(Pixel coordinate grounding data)
- - - - -
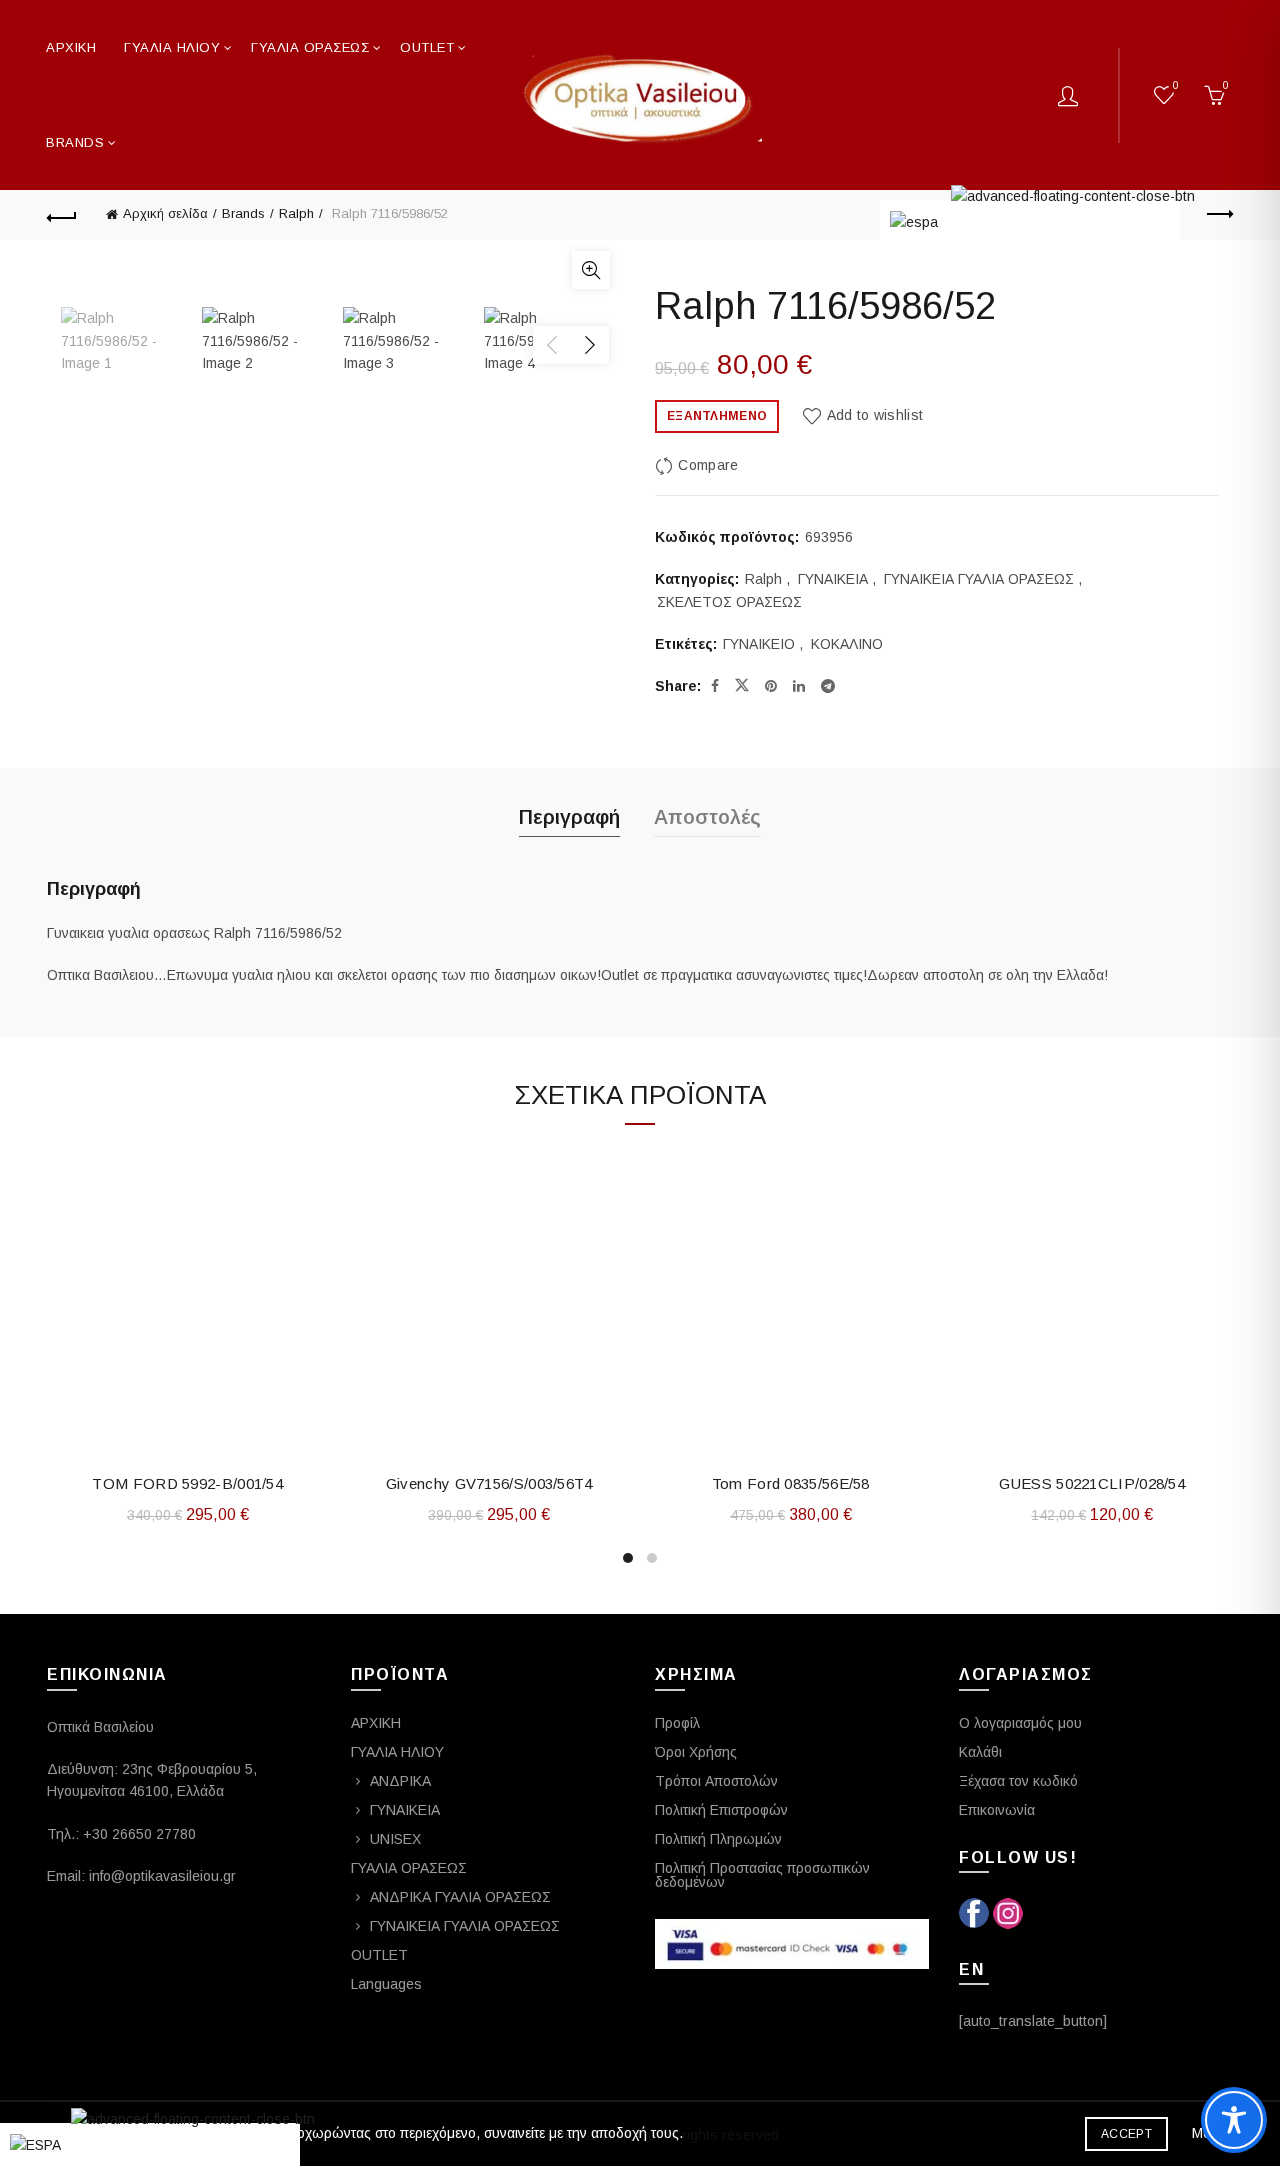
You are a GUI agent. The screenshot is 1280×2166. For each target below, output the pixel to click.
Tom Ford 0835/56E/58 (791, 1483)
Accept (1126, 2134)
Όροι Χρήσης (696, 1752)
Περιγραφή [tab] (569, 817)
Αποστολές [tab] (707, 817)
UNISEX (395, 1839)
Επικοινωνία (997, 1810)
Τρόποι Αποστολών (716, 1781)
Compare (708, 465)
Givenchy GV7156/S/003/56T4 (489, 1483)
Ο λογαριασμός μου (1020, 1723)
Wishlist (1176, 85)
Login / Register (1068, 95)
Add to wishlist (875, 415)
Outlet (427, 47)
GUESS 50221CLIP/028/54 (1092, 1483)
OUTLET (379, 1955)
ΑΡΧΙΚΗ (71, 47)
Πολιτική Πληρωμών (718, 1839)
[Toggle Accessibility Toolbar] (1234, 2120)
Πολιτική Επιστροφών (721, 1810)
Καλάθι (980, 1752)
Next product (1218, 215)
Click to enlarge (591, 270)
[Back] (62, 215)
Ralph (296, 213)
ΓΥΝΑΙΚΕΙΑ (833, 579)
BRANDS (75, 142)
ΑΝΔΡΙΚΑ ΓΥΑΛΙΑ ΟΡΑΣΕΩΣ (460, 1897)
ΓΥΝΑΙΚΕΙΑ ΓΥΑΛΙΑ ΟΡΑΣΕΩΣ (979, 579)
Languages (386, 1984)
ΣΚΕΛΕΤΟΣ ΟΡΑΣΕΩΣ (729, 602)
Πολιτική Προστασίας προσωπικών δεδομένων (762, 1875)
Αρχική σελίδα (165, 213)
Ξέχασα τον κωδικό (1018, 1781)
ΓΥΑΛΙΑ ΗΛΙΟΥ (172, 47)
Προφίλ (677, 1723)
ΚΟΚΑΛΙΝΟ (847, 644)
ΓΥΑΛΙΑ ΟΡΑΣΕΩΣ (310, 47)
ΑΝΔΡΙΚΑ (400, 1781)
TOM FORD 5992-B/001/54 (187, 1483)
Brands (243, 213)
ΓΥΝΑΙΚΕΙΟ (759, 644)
- - - - -
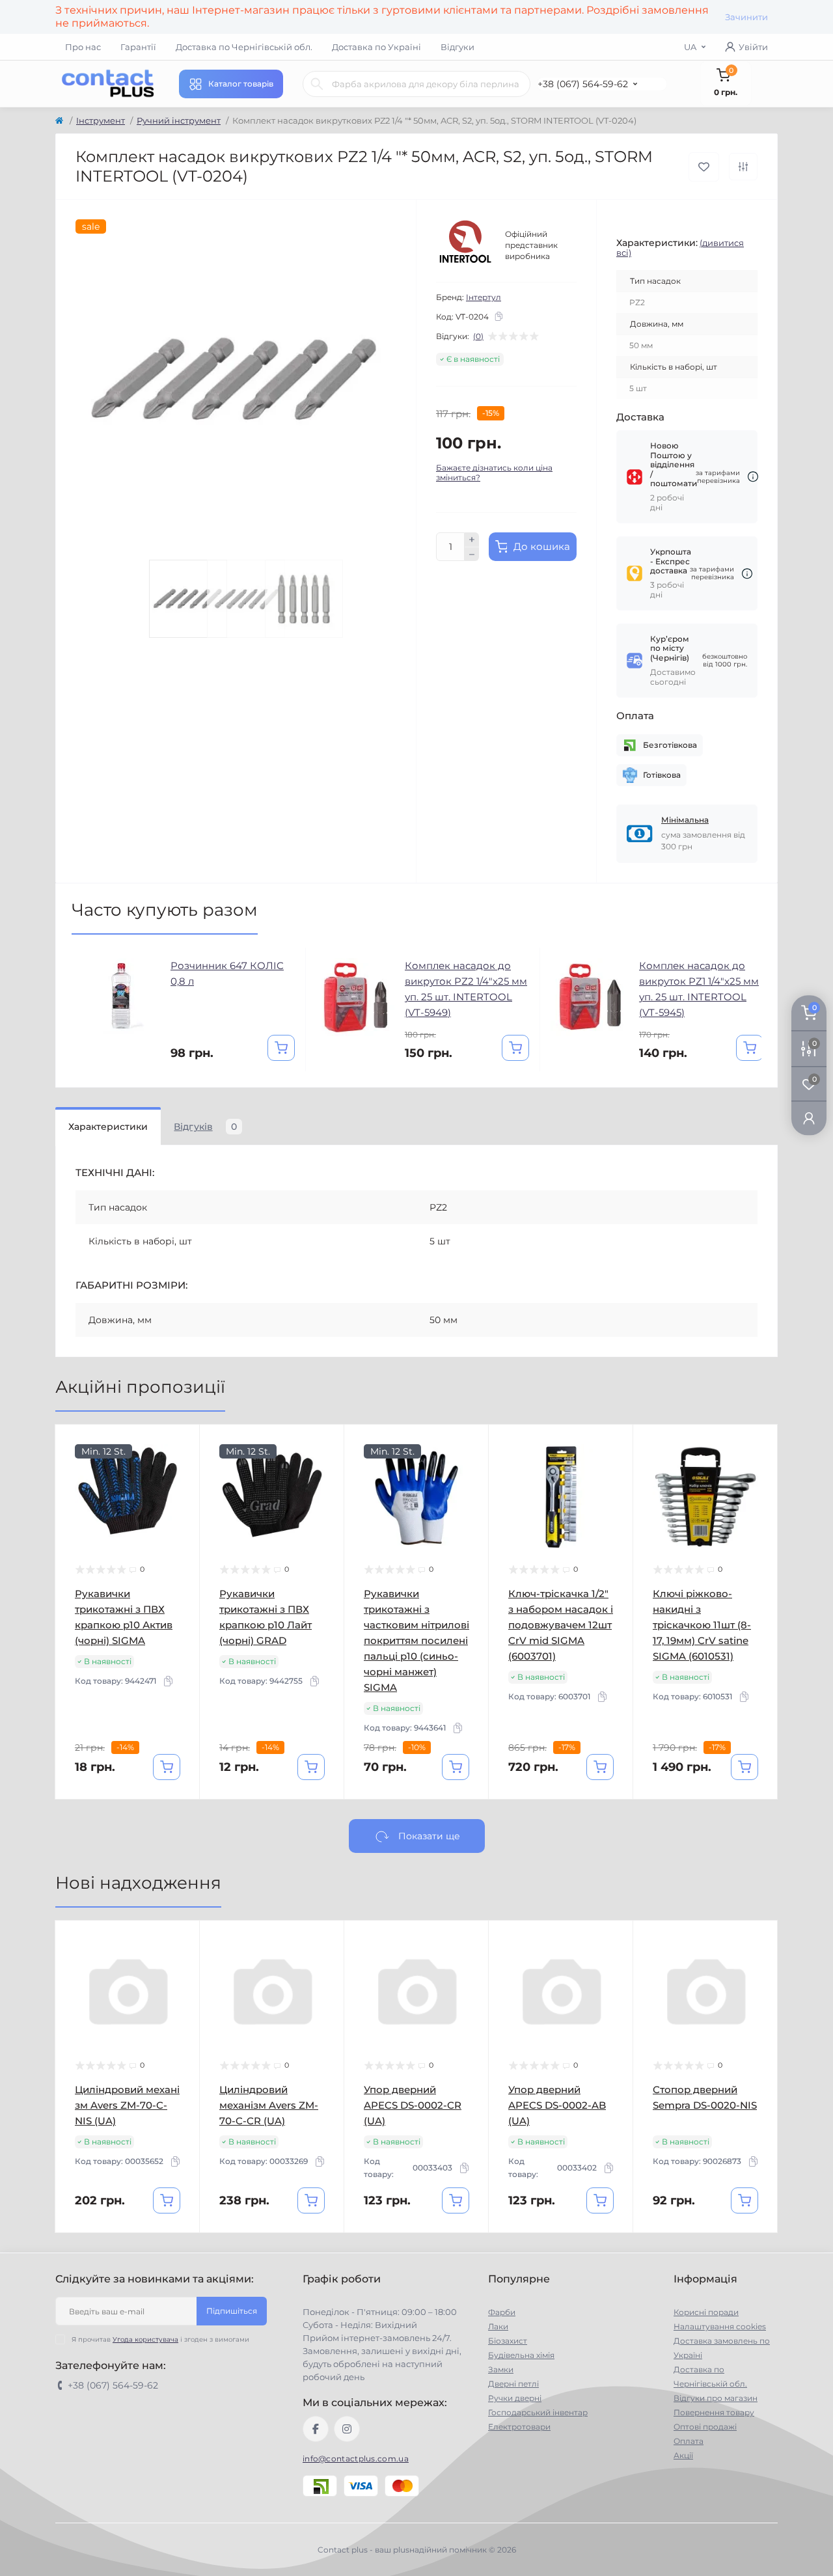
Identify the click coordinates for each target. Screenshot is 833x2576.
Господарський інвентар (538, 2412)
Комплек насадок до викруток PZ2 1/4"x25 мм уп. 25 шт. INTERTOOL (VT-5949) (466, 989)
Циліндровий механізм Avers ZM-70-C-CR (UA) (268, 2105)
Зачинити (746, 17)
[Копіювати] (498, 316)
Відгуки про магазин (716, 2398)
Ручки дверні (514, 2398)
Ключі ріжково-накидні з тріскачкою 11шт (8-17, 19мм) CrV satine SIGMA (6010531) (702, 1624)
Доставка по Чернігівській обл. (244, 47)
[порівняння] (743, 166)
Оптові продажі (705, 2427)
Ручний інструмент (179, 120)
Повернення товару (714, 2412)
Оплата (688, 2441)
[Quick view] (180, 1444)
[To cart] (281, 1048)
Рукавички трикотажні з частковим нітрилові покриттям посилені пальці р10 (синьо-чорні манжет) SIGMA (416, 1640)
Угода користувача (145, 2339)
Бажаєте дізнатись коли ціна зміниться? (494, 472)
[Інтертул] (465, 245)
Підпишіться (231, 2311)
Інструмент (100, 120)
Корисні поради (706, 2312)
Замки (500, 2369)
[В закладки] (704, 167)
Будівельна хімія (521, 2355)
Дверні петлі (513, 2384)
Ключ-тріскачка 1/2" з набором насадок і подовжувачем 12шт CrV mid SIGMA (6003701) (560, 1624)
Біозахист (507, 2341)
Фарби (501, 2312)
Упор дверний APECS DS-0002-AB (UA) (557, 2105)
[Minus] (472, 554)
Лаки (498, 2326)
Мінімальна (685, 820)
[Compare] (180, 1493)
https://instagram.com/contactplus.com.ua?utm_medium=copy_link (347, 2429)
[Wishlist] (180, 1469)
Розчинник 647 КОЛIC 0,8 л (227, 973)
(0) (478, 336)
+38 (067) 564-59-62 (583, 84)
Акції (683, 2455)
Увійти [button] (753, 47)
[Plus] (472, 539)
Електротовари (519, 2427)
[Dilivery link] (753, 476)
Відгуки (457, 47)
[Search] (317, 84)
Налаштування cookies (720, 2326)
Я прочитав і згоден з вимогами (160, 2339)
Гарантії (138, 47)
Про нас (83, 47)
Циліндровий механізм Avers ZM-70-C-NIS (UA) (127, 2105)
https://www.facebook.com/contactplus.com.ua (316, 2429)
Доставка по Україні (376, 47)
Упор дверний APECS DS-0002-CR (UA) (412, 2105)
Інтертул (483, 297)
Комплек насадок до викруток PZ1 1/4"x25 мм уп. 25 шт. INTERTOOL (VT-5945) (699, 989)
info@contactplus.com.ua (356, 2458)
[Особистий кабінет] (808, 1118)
- - - - -
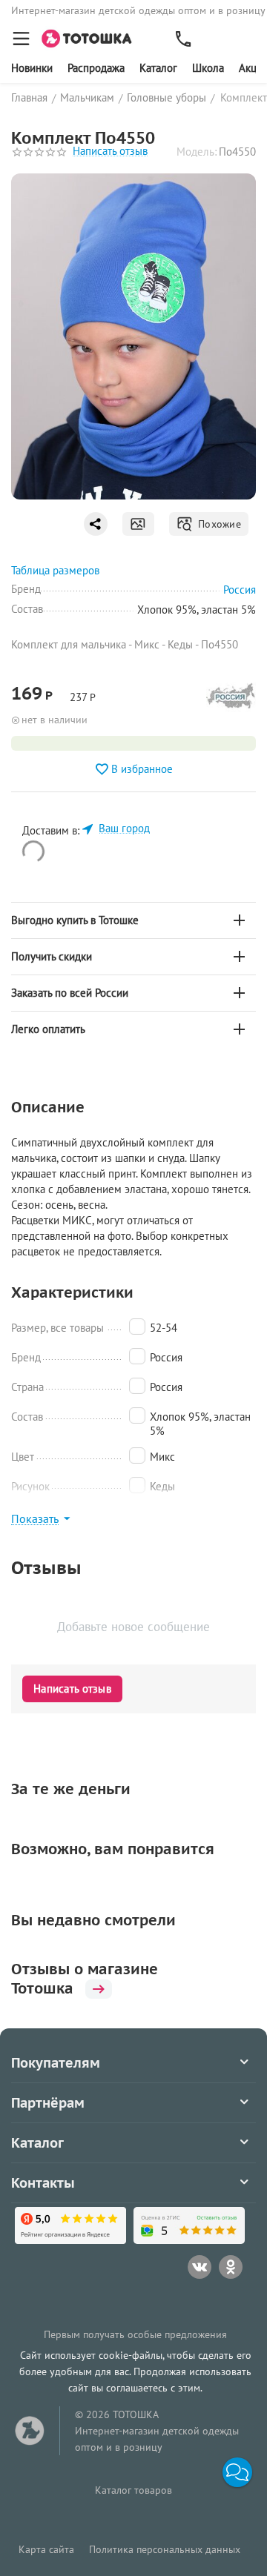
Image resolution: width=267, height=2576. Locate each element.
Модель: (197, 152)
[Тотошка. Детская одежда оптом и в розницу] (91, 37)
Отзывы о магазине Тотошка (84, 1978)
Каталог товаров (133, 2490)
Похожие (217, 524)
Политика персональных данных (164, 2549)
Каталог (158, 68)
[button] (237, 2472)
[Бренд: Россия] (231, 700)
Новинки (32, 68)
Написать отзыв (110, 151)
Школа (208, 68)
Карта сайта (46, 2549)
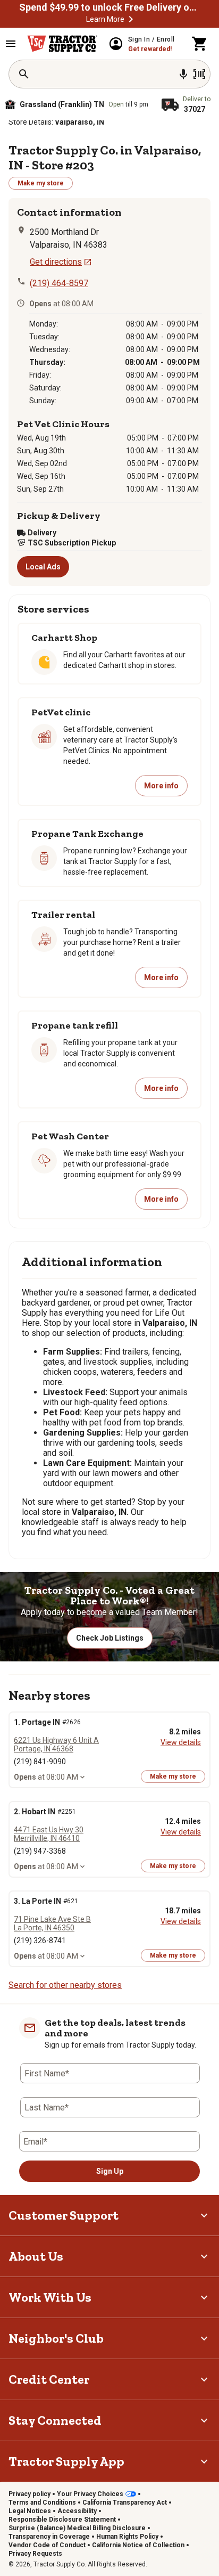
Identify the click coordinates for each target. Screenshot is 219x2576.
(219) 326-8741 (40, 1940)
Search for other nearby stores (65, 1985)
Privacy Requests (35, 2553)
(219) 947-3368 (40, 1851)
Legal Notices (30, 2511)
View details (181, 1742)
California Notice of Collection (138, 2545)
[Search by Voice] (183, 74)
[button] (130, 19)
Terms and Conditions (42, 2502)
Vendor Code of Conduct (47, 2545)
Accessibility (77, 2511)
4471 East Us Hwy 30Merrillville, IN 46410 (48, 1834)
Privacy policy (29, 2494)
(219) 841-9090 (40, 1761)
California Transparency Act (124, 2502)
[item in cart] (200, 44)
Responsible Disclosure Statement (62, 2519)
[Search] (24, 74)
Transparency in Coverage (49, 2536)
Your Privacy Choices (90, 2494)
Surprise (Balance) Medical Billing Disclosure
- - - - -
Respond with the exact lines above running from the one containing "Написать отзыв (110, 151)" to the one containing "Surprise (Balance) Medical Billing Disclosure", both ends kept and no pictures included.

Написать отзыв (110, 151)
Школа (208, 68)
Карта сайта (46, 2549)
Identify the click coordinates for each target. Screenshot is 219x2576.
(219) 326-8741 (40, 1940)
Search for other nearby stores (65, 1985)
Privacy Requests (35, 2553)
(219) 947-3368 (40, 1851)
Legal Notices (30, 2511)
View details (181, 1742)
California Notice of Collection (138, 2545)
[Search by Voice] (183, 74)
[button] (130, 19)
Terms and Conditions (42, 2502)
Vendor Code of Conduct (47, 2545)
Accessibility (77, 2511)
4471 East Us Hwy 30Merrillville, IN 46410 (48, 1834)
Privacy policy (29, 2494)
(219) 841-9090 (40, 1761)
California Transparency Act (124, 2502)
[item in cart] (200, 44)
Responsible Disclosure Statement (62, 2519)
[Search] (24, 74)
Transparency in Coverage (49, 2536)
Your Privacy Choices (90, 2494)
Surprise (Balance) Medical Billing Disclosure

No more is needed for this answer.